Supplied entries —
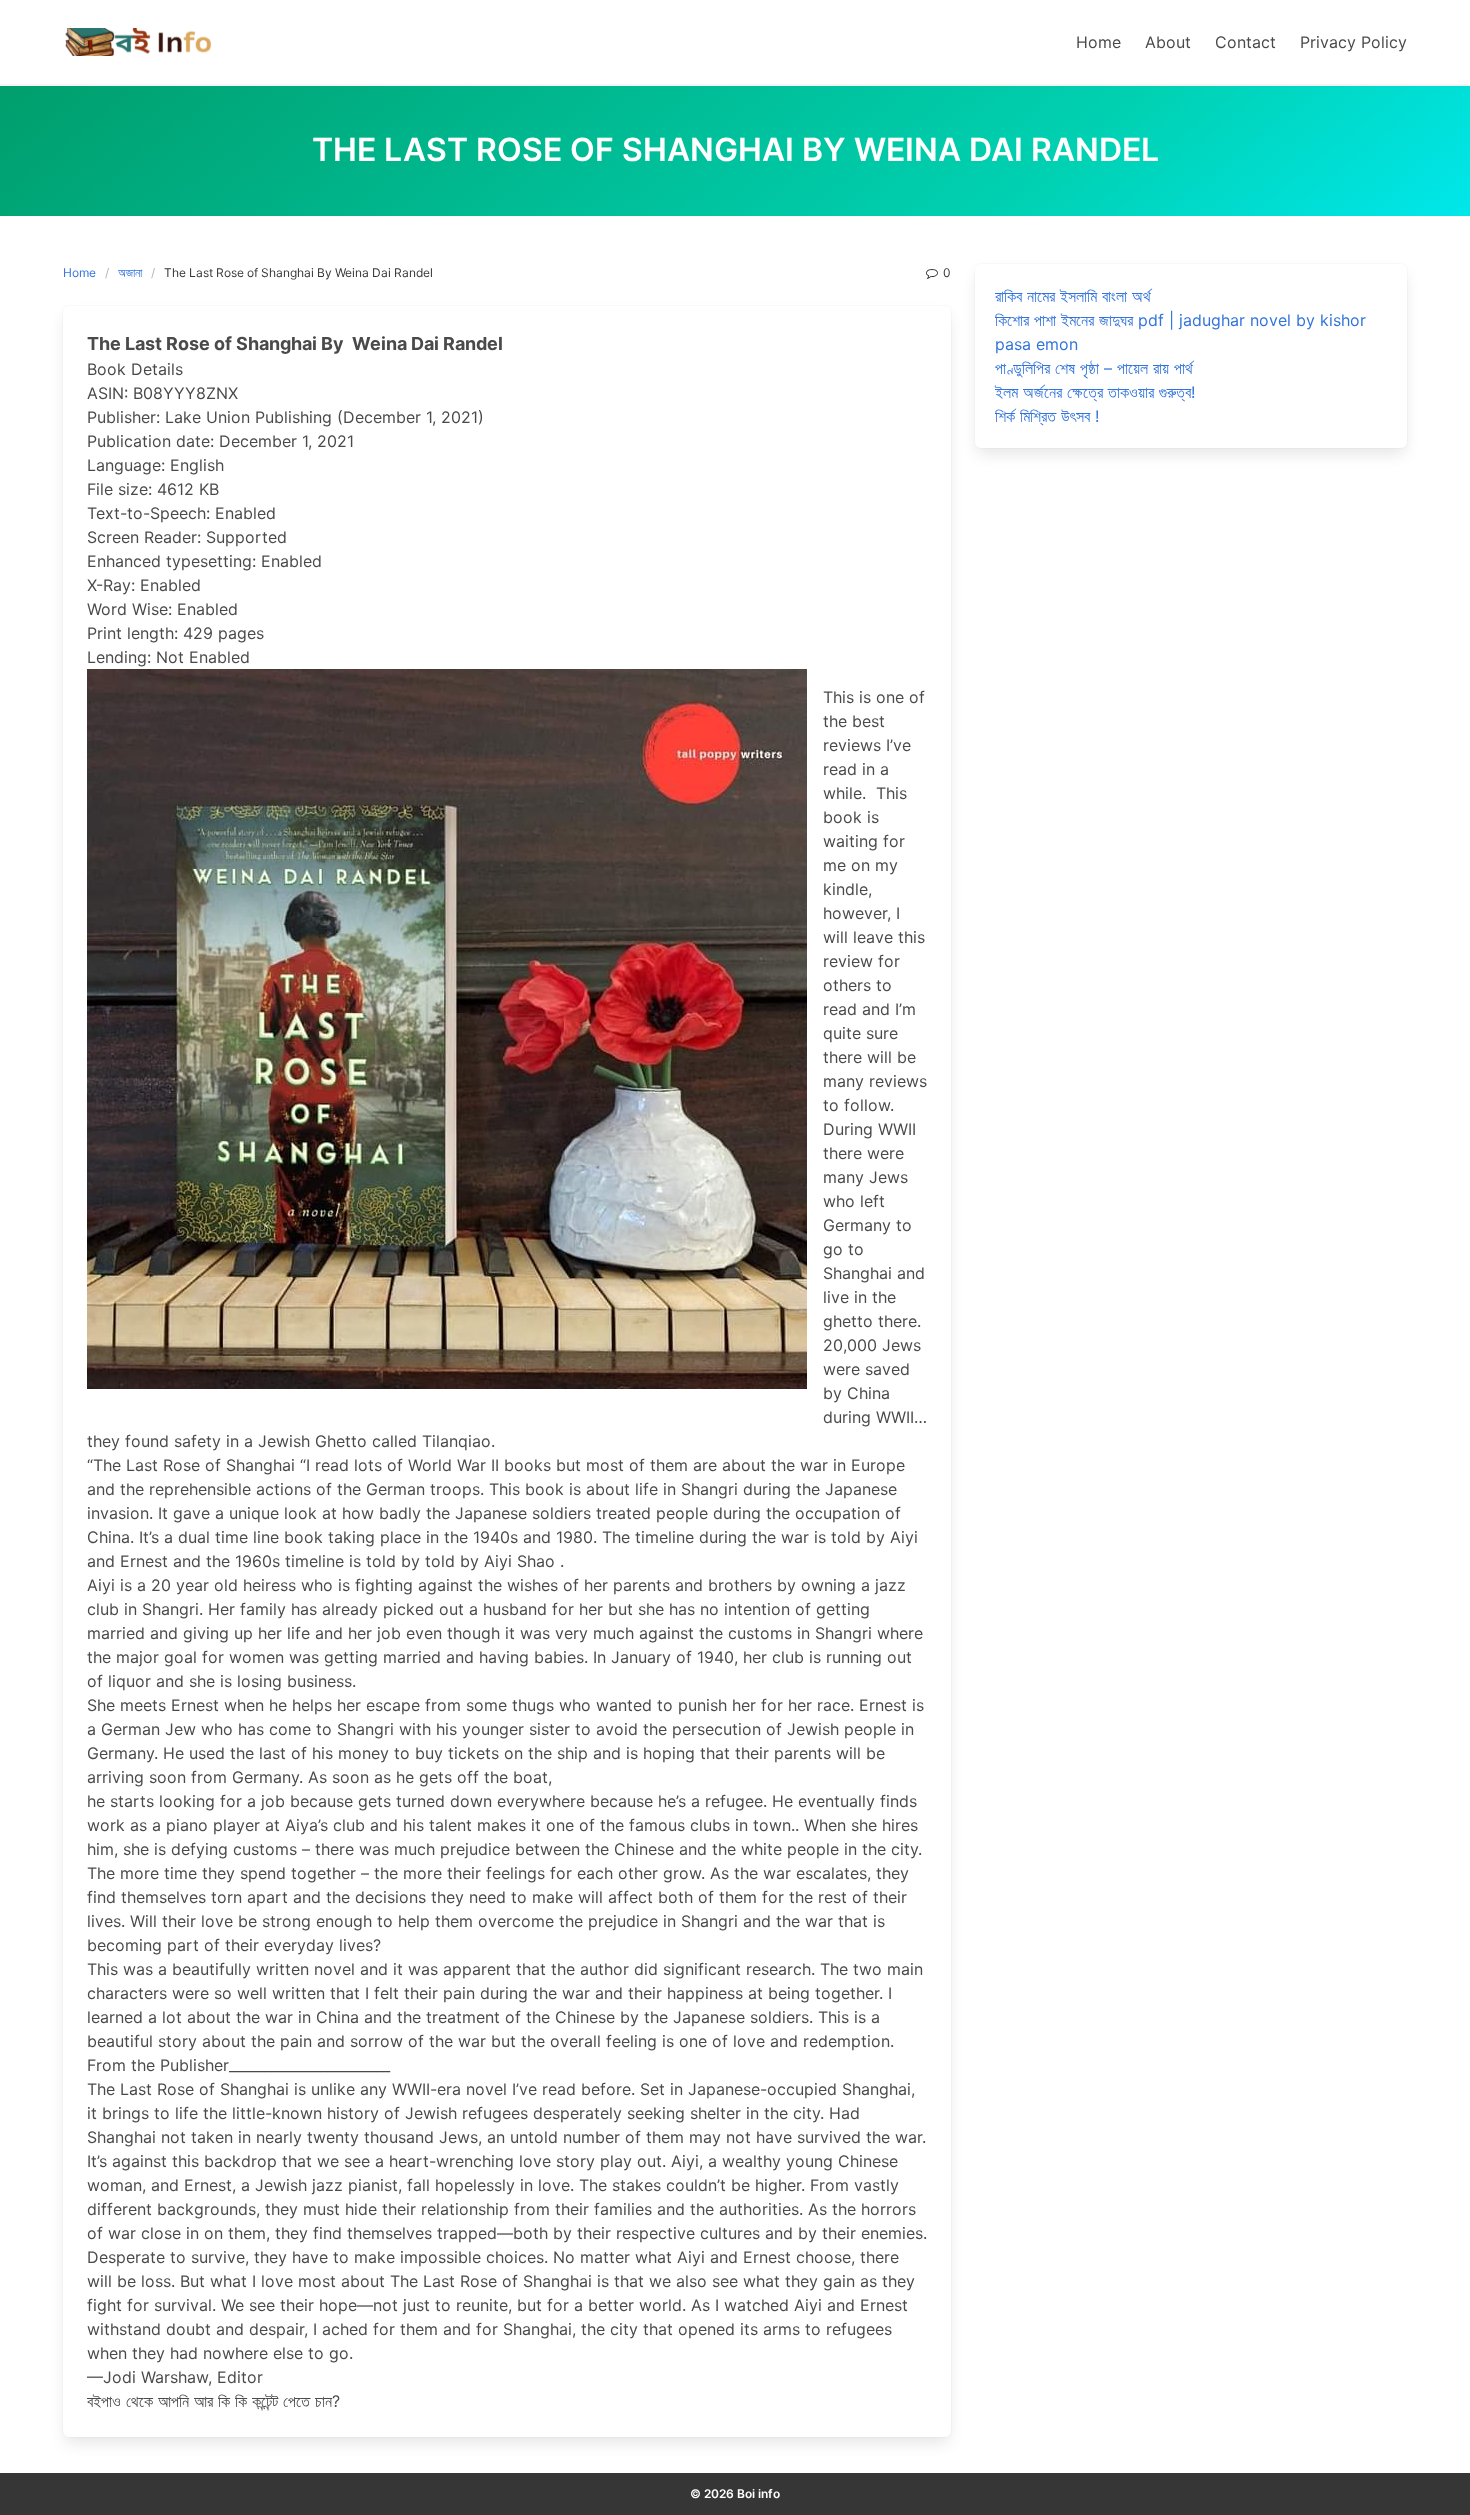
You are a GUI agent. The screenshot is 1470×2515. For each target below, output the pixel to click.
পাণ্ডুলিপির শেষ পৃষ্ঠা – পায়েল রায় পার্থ (1094, 368)
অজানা (130, 272)
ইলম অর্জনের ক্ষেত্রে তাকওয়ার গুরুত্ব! (1095, 392)
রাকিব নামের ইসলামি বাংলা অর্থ (1073, 296)
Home (79, 272)
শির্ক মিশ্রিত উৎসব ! (1047, 416)
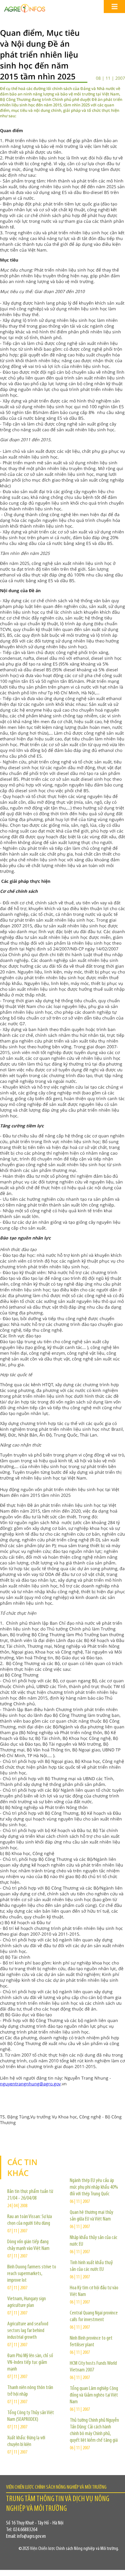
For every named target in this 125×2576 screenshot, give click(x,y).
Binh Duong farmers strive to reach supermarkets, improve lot (31, 2273)
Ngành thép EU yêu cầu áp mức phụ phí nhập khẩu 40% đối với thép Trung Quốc (94, 2187)
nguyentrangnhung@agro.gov (30, 2084)
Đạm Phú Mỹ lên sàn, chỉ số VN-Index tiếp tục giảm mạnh (30, 2362)
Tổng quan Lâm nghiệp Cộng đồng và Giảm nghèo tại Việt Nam (94, 2395)
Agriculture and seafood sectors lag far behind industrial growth (27, 2330)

What is needed —
Make a copy of each line in the records above that has the word "target".

Finished task —
You are a GUI agent. The screenshot is 1470×2515. For each target below, output the pixel to click.
For every named target in this 125×2576 screenshot, give click(x,y).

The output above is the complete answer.